Seven countries reported over 1,000 cases, including travel hotspots like France and Italy. Ukraine was hit the hardest, with over 23,000 measles cases, and Serbia reported the highest number of measles-related deaths (14) out of any country. Measles is spread through contact with an infected person or their respiratory secretions, which are produced through coughing and sneezing. It can be prevented with the MMR vaccine.
2. Ebola Virus
Ebola virus disease (EVD), formerly known as Ebola hemorrhagic fever, is a rare infectious disease that’s often fatal if left untreated. It is caused by a virus that’s transmitted to people through blood and bodily fluids from infected people or animals. It can cause flu-like symptoms that lead to vomiting, kidney impairment, and both external and internal bleeding.

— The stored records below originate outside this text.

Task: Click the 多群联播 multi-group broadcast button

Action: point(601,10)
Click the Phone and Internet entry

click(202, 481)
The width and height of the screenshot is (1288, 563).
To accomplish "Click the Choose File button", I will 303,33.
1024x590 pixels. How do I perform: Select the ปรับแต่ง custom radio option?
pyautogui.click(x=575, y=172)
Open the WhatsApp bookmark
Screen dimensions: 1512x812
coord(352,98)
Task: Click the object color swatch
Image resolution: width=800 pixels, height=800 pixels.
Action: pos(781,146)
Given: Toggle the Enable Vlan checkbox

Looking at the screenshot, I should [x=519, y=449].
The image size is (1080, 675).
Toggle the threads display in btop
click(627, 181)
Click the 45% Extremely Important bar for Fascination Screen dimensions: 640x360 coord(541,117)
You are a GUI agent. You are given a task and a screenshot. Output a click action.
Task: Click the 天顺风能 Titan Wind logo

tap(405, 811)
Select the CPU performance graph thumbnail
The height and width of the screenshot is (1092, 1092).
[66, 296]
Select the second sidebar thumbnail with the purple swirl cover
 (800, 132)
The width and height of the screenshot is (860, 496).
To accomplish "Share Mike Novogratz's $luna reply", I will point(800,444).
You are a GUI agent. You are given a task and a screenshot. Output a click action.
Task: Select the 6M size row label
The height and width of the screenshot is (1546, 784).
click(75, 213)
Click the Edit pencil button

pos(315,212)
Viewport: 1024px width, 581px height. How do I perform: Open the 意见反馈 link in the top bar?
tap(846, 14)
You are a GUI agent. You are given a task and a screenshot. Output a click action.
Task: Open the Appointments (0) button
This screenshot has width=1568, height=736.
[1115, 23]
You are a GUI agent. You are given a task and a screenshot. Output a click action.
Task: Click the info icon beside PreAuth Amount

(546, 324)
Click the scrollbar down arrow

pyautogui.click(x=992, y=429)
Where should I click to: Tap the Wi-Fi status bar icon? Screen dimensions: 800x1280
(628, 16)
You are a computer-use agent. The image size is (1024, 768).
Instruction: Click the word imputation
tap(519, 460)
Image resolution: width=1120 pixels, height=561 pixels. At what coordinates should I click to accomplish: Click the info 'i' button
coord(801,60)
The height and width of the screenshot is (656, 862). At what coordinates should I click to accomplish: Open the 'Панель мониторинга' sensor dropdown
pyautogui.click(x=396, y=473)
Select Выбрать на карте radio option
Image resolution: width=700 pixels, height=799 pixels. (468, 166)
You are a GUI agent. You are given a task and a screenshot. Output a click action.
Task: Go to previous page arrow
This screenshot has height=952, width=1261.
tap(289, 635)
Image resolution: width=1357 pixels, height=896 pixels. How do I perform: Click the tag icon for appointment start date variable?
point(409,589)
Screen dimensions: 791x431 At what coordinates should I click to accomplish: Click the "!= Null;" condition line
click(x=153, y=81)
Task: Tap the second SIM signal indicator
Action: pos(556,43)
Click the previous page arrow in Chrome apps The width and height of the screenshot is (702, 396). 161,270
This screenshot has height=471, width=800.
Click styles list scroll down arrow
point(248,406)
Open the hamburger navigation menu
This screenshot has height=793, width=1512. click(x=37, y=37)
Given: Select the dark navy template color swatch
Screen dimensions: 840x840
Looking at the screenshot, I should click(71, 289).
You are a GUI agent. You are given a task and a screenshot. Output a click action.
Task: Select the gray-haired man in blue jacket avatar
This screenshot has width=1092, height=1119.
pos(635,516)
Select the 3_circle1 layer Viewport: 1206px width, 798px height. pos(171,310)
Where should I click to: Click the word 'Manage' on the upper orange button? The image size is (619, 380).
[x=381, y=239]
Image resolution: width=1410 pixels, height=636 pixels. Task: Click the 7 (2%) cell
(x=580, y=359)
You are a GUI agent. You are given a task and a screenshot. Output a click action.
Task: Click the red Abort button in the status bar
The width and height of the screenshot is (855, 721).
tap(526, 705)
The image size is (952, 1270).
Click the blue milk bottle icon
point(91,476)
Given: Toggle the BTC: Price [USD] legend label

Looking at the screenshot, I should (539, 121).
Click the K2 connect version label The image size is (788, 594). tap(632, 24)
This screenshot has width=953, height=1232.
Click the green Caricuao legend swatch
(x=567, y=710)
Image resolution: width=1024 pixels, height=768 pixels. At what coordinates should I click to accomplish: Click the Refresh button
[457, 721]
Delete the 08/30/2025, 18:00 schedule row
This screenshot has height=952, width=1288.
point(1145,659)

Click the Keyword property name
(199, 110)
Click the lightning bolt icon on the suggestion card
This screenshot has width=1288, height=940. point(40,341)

The 2014–2016 Ebola outbreak in West Africa was the largest in history and the first-ever epidemic affecting multiple countries and infecting some US travellers. There were 28,616 cases and 11,310 deaths reported overall.
Norovirus is the most common cause of gastroenteritis, which is an inflammation and irritation of the stomach and intestines. This can lead to nausea, abdominal pain, vomiting, and diarrhoea. Treatment usually involves supportive care or getting plenty of rest and fluids.
People typically contract norovirus by consuming food or beverages contaminated with faecal matter from an infected person, or from touching their mouth after coming into contact with a contaminated surface. It spreads quickly in crowded conditions and can spread directly from person to person through close contact.
Overall, 2018 was a bad year for romaine lettuce in the US. The CDC warned consumers not to eat the salad staple two separate times after it was linked to E. coli outbreaks making people sick in multiple states.
In the most recent outbreak, which began in October, 52 people have been infected from 15 states so far, according to the CDC. No one has died yet, but five people died in a similar, larger outbreak of E. coli linked to romaine lettuce that sickened over 200 people earlier this year, BuzzFeed News previously reported.
Escherichia coli are bacteria that are commonly found in the digestive tracts of humans and animals. Most strains of E. coli are harmless, but some can cause serious food poisoning and other illnesses.
The strain in the outbreaks linked to romaine lettuce is called E. coli O157:H7, which is particularly bad because the bacteria produce a potentially life-threatening Shiga toxin.
E. coli infections typically cause severe diarrhoea and cramping, but some can lead to urinary tract infections, pneumonia, or kidney problems. People usually get exposed to E. coli through contaminated water or food faecal or through contact with sick people or their faecal matter.
5. Influenza (Flu)
The flu is an extremely contagious upper respiratory illness caused by influenza A and B viruses.
Symptoms include a fever, runny nose, chills, fatigue, and body aches. In severe cases, the flu can lead to viral or bacterial pneumonia or sepsis, which is a life-threatening complication of an infection. The flu is especially dangerous for high-risk individuals such as elderly people, very young people, and those with weak immune systems.
The 2017–2018 flu season was one of the deadliest in the last 40 years. According to the CDC, an estimated 80,000 people died, including 180 children, from the flu and its complications. The flu season started to peak early, in November. It reached high levels of activity nationwide in January and February and remained elevated through the end of March.
The predominant circulating strain, H3N2, is known for being particularly nasty and causing severe flu seasons. The flu is transmitted through respiratory droplets that are produced when a person coughs or sneezes. These can be inhaled or enter the body through direct ccontact such as kissing, or when someone puts their hands in their mouth or eyes after touching a contaminated surface.
The best way to protect yourself from getting sick is by getting the seasonal flu vaccine.